NON-GAAP FINANCIAL MEASU RES 

EBITDAX, Adjusted net income (loss) and Adjusted net income (loss) per share are supplemental non-GAAP financial measures used by management and 
external users of the Company’s consolidated financial statements, such as industry analysts, investors, lenders and rating agencies. The Company defines 
EBITDAX as net income (loss) plus (i) exploration expense, (ii) depletion, depreciation and amortization expense, (iii) equity based compensation expense, 
(iv) unrealized (gain) loss on commodity derivatives (realized losses are deducted and realized gains are added back), (v) (gain) loss on sale of oil and gas 
properties, (vi) interest (income) expense, (vii) income taxes, (viii) loss on extinguishment of debt, (ix) doubtful accounts expense and (x) similar other 
material items which management believes affect the comparability of operating results. The Facility EBITDAX definition includes 50% of the EBITDAX 
adjustments of Kosmos-Trident International Petroleum Inc. The Company defines adjusted net income (loss) as net income (loss) after adjusting for the 
impact of certain non-cash and non-recurring items, including non-cash changes in the fair value of derivative instruments, cash settlements on commodity 
derivatives, gain on sale of assets, and other similar non-cash and non-recurring charges, and then the non-cash and related tax impacts in the same period.

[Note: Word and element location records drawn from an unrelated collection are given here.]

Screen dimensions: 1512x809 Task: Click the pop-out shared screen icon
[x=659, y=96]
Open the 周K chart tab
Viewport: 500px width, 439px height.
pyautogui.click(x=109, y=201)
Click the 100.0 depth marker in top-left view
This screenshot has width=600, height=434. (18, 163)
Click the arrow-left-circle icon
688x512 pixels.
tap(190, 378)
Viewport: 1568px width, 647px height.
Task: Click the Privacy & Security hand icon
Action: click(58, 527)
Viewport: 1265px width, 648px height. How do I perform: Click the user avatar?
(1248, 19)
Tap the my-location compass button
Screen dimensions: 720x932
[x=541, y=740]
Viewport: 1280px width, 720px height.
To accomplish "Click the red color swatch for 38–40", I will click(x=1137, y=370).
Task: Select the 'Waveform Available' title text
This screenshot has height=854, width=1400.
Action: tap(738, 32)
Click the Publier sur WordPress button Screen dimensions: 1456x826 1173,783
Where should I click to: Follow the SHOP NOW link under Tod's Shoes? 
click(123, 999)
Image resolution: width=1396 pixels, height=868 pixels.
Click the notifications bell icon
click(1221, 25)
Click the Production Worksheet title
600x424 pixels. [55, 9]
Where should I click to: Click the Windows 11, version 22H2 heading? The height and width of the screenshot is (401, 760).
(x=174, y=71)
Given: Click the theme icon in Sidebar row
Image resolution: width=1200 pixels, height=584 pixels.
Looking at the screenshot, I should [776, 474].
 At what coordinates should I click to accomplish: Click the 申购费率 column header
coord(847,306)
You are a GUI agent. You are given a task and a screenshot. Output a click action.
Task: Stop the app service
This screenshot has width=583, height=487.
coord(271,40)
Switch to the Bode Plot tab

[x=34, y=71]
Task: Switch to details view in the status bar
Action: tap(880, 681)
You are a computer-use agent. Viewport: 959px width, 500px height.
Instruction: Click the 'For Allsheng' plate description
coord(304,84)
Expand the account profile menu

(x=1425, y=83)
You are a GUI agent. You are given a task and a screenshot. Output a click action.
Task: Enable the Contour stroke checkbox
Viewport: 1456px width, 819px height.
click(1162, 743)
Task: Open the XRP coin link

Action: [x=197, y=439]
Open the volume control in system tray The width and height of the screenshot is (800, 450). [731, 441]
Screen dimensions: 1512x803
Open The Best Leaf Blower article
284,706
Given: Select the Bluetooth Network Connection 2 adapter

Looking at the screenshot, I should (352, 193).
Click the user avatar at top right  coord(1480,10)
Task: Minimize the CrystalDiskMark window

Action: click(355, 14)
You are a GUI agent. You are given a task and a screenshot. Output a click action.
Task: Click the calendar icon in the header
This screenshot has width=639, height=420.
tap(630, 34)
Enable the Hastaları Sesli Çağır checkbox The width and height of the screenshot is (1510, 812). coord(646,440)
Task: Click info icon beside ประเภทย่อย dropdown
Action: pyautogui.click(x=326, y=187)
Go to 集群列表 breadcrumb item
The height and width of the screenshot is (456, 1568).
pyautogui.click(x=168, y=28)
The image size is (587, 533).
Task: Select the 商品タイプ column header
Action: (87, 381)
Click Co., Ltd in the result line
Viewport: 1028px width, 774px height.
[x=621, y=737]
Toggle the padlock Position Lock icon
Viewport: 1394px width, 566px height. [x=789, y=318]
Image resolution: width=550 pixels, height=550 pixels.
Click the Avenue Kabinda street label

We believe that EBITDAX, Adjusted net income (loss), and Adjusted net income (loss) per share and other similar measures are useful to investors because 
they are frequently used by securities analysts, investors and other interested parties in the evaluation of companies in the oil and gas sector and will provide 
investors with a useful tool for assessing the comparability between periods, among securities analysts, as well as company by company. Because EBITDAX, 
Adjusted net income (loss), and Adjusted net income (loss) per share excludes some, but not all, items that affect net income, these measures as presented 
by us may not be comparable to similarly titled measures of other companies.